Linux Lite Forums

Need to see this, and I thought we were fine without the need the need for an anti-virus program.
Linux kernel flaw threatens millions of PCs, servers, and Android devices _ PCWorld.html

(01-19-2016, 03:41 PM)tomt link Wrote: [ -> ]Need to see this, and I thought we were fine without the need the need for an anti-virus program.
Linux kernel flaw threatens millions of PCs, servers, and Android devices _ PCWorld.html

Adding a Link for folks:
http://www.pcworld.com/article/3023870/s...vices.html

http://www.networkworld.com/article/3023...s_security

It looks like per the article, affected Kernel is 3.8 and up... Guess its good that LL2.8 beta is at kernel 3.19??..??
But if folks have updated the kernel, they want to be informed..

From the posted articles it appears that someone may have to have physical access to the computer.  It also seems that it takes at least 30 minutes to pull off on a machine with Intel Core i7-5500 CPU, according to the detailed analysis found in the following link.

http://perception-point.io/2016/01/14/an...2016-0728/

According to the PC article as I read it, it starts with kernel 3.8. "The Linux kernel is the core of all Linux-based operating systems, including Android. Its keyring facility provides a way for applications to store sensitive information such as authentication and encryption keys inside the kernel, where other user-space applications cannot access it." I did not see a mention that anything above that kernel would not be affected."According to them, the vulnerability was introduced in kernel version 3.8, released in Feb. 2013".  I could be wrong but that is how I understand it to read. The fact that it is now appearing after all this time still supports my theory for the need to add an anti-virus protection to any distro. They also mentioned in the article that some kernels will be affected for quite some time.

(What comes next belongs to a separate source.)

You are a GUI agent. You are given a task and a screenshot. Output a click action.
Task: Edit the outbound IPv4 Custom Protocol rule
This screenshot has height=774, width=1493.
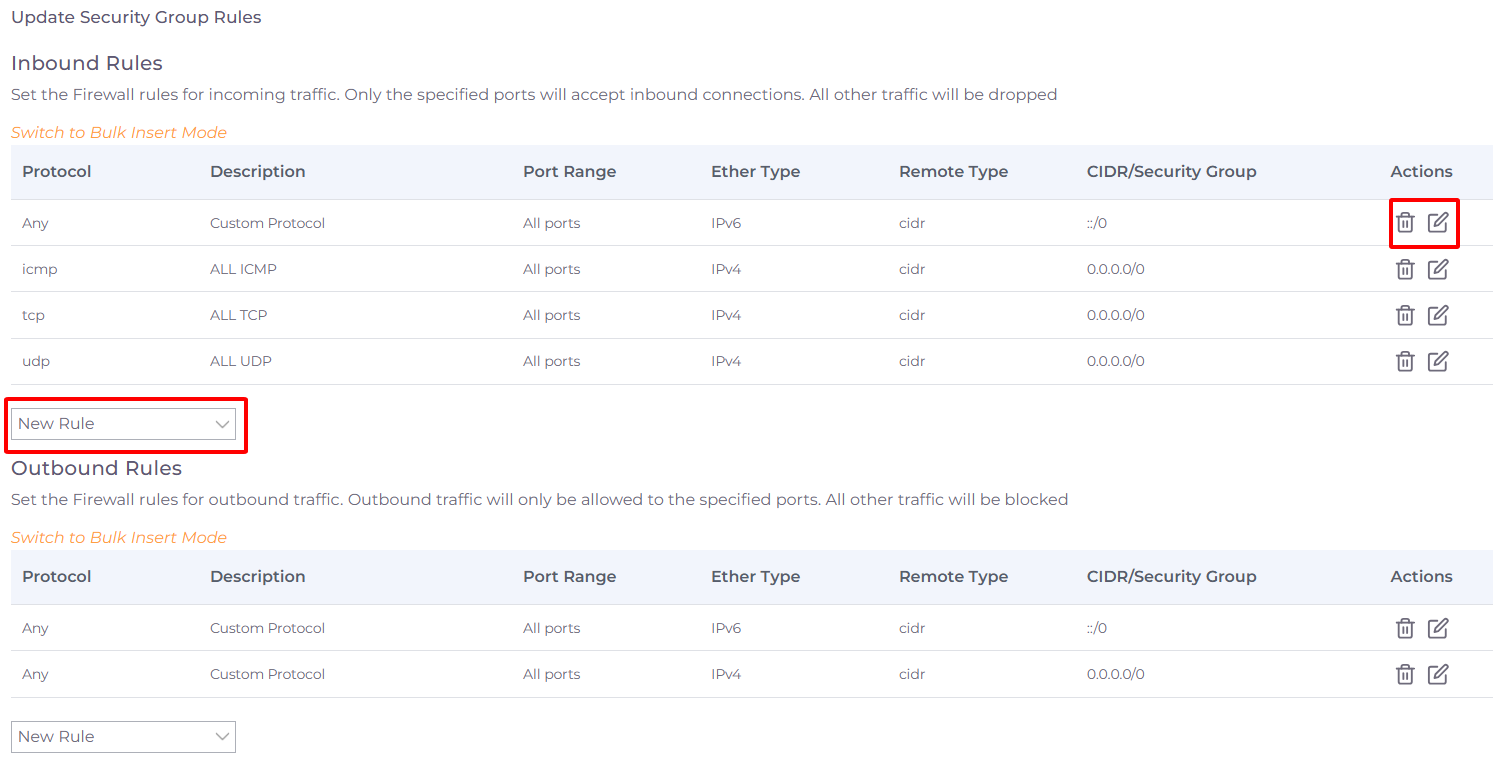point(1438,674)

I may be wrong, but it looks to me that you should be OK as long as you only use the software in the regular repositories that come with the system. It is my opinion for the most part that this kind of threat comes into play when you download proprietary or some other unapproved software.  Open source software allows peer review of the code and makes it much harder for an exploit to slip through.

It's been there 3 years, and is there any evidence of this being exploited.??

Kernel numbering folks:

3.6 3.7 3.8 3.9 3.10 3.11 3.12 3.13......

POC for the geeks

https://gist.github.com/PerceptionPointT...0f8531ff8f

http://perception-point.io/2016/01/14/an...2016-0728/

Testing this now on LL 2.8 Beta test box. Will report back with results.

After reading Perception Point it looks like 3.8 and up is vulnerable. If this has not been exploited before, you can bet the chances are good it will be now.

Got a segmentation fault when running it so not going to spend forever analyzing this, was just curious. Vuln requires physical access to your pc. So if you have a friend who's a wizard on the command line, keep him/her away from your pc

To update:


Reboot.

Lite Tweaks, Kernel Removal, remove all other 3.13 kernels.